* DESCRIPTION OF THE TASK *
Your answer should hold exactly the lines from the line containing "0129-4156661 (280, 1595)" through the end of the entries that follow.

* DATA FOR REVIEW *
• • •

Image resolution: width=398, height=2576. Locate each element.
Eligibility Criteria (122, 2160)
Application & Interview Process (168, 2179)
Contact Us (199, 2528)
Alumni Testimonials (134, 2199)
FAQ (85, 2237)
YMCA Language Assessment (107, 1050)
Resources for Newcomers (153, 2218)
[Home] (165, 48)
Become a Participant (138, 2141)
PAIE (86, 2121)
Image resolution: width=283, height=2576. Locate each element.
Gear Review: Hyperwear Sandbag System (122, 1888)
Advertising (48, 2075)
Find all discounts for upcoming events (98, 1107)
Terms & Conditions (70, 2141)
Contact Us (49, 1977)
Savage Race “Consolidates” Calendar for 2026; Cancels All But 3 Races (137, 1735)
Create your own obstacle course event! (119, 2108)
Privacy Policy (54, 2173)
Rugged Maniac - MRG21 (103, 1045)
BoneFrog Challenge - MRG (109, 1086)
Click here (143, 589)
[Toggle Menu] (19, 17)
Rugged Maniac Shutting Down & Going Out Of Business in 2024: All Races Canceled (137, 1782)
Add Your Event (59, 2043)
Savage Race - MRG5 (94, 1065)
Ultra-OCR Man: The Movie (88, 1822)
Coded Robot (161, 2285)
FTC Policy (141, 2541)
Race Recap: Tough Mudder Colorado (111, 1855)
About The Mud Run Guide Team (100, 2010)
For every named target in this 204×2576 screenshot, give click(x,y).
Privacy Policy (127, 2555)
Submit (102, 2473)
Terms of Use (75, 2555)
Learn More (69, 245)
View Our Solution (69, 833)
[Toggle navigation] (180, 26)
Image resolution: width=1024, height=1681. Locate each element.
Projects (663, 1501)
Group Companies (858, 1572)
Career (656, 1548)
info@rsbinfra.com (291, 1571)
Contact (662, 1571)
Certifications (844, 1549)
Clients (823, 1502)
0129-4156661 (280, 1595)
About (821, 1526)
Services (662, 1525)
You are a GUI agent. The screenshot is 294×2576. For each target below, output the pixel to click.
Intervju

• • •

* SOLUTION *
0129-4156661 (280, 1595)
About (821, 1526)
Services (662, 1525)
You are a GUI agent. The screenshot is 294×2576. For each target below, output the pixel to click.
Intervju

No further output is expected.